> [Goal 1]
Write out every line of the screen grounding records below word for word, omitting the pictures.

The disruption put the high school spring sports season on hold included the cancelation of the four remaining Calhoun County Tournament events. The AHSAA spring sports contingency committee met last week to discuss ways to provide a return to play “as quickly and safely as possible” and salvage the spring sports championships even if it requires revising the qualifying requirements. On Monday the governing body announced a delay on its announcement of the new spring sports reclassification.
Mackey’s statement Thursday rendered continued plans for games moot.
“Unfortunately for sports, for band and those things, it means the end for this school year,” Mackey said, anticipating the question. “We will be declaring the end of this school year as June 5 … Many of them may finish before June 5, but we want all the schools to wrap up this school year by June 5. That essentially means that, unfortunately, soccer, baseball, softball, track, band, all those spring activities, are coming to an end; they won’t be able to complete their seasons.
“I truly am sorry and I know the Governor is sorry and I know Dr. Harris is that students are losing so many of the fun activities of their senior year that they really count on, but we just have to do what is the most important and pressing thing and that’s protecting the health and safety of our community.”
Coaches around the state understand the gravity of the situation, but that didn’t prevent them from expressing disappointment, especially for their senior players, for the premature end to the season.
“If I could, I would give anything to speak to these Ohatchee High School seniors one more time,” said Indians baseball coach Blake Jennings, who wrote an eloquent Facebook post after the original shutdown. “I’d love to tell them I know they are hurting right now and that it’ll all be a distant memory as they begin to become adults.
“I hope and pray that we can see these kids walk across a state in June just so they can see a finality to this madness … I would like to tell them that I know it doesn’t seem fair, but this is just another lesson we have to learn from to help us become better people.”
Jennings said the Indians would have a Senior Night for this year’s six seniors on Opening Day 2021 where they all will throw out the ceremonial first pitch.
The sports shutdown is a particular bitter pill for the season’s most successful teams, those that were undefeated, maybe ranked No. 1 in the state in their sport and on a track to potentially win a state championship.
The Piedmont baseball team filled all those bills. The Bulldogs had just won their first Calhoun County baseball title before the initial shutdown, were 15-0 and on the verge of clinching their area with the best hitting lineup 1-through-9 in coach Matt Deerman’s tenure and a deep pitching staff, were No. 1 in two major rankings in Class 3A and were entertaining some serious dreams of winning their first state title.

> [Goal 2]
Carry on the news passage about the end of the high school spring sports season from its final sentence.

(Screen grounding records)
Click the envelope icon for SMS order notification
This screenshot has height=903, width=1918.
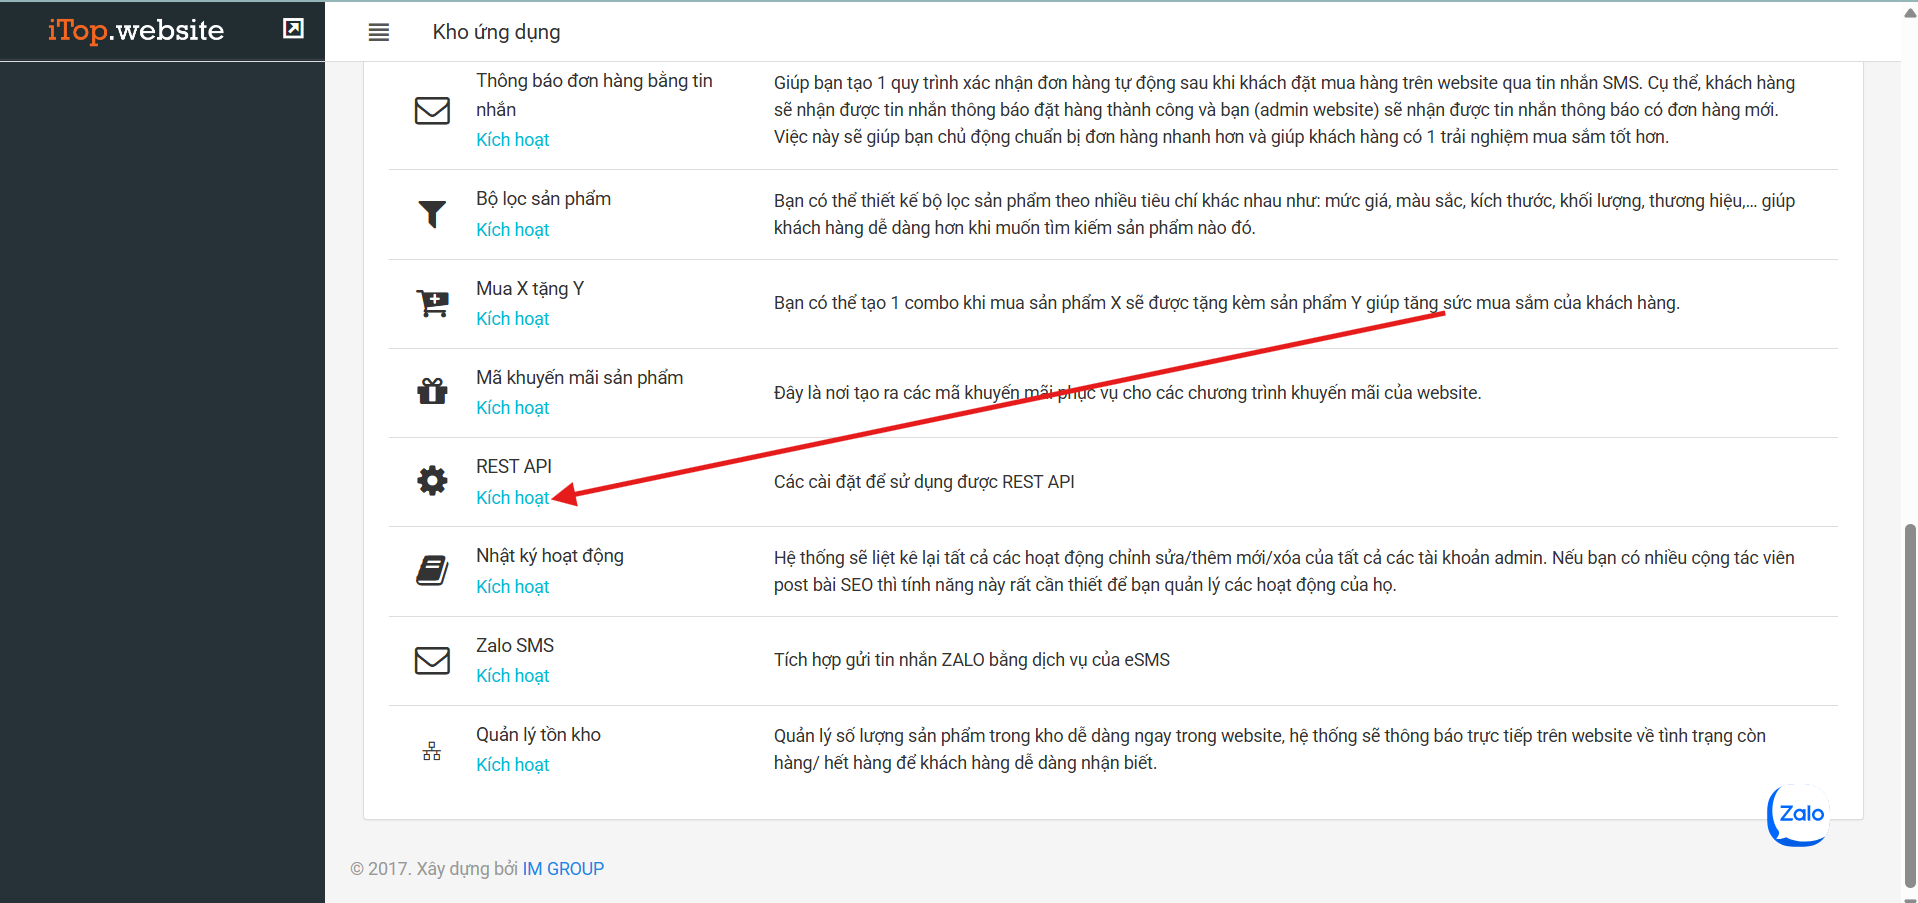432,110
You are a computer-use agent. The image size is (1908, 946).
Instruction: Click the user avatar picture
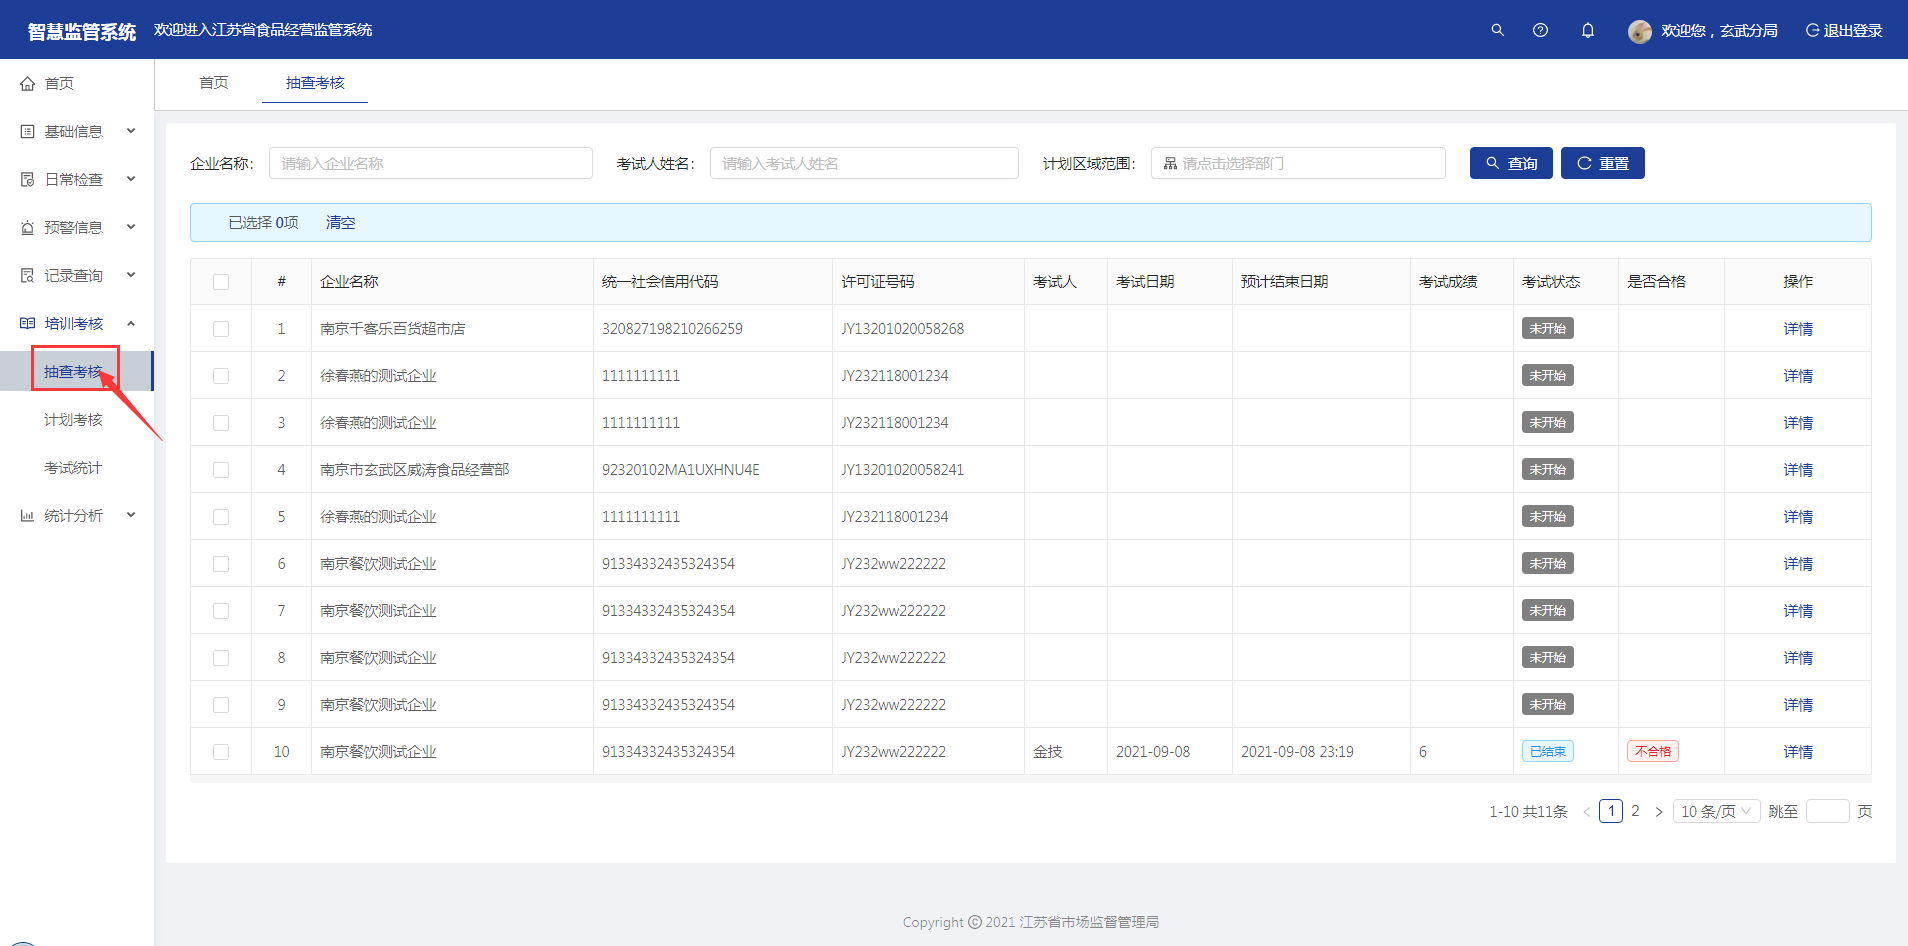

> [Written answer 1]
Click the envelope icon for SMS order notification
This screenshot has height=903, width=1918.
432,110
You are a computer-use agent. The image size is (1908, 946).
Instruction: Click the user avatar picture

> [Written answer 2]
Deerman wouldn’t go so far as to say they would have won the title had the season played out because anything could happen on the field. Class 3A North was as strong as he’s ever seen it and South power Gordo had several players still around from the 2017 team that beat the Bulldogs in the finals, but “I feel like we had as good a chance as anybody, but you’ll never know; that’s what’s so hard to swallow.”
It is uncertain if (or how) the AHSAA will crown state champions in the sport.
“We did everything we could possibly do to prove we deserve to be the best team in the state,” he said, the words catching in his throat. “… The toughest thing to swallow is the fact they had no idea that game against Saks was the last time they’d ever step on the field. When that’s the case and you have no idea that’s gonna be it, it sort of makes it tough, especially for a senior.
“You’ve got five kids who’ll never get the opportunity to see it through. I feel sorry for the juniors and the sophomores and freshmen who were part of the team, but you hurt the most for the kids you know who put so much time and effort into things and then all of a sudden it’s just taken away from them and they had no idea it was even coming.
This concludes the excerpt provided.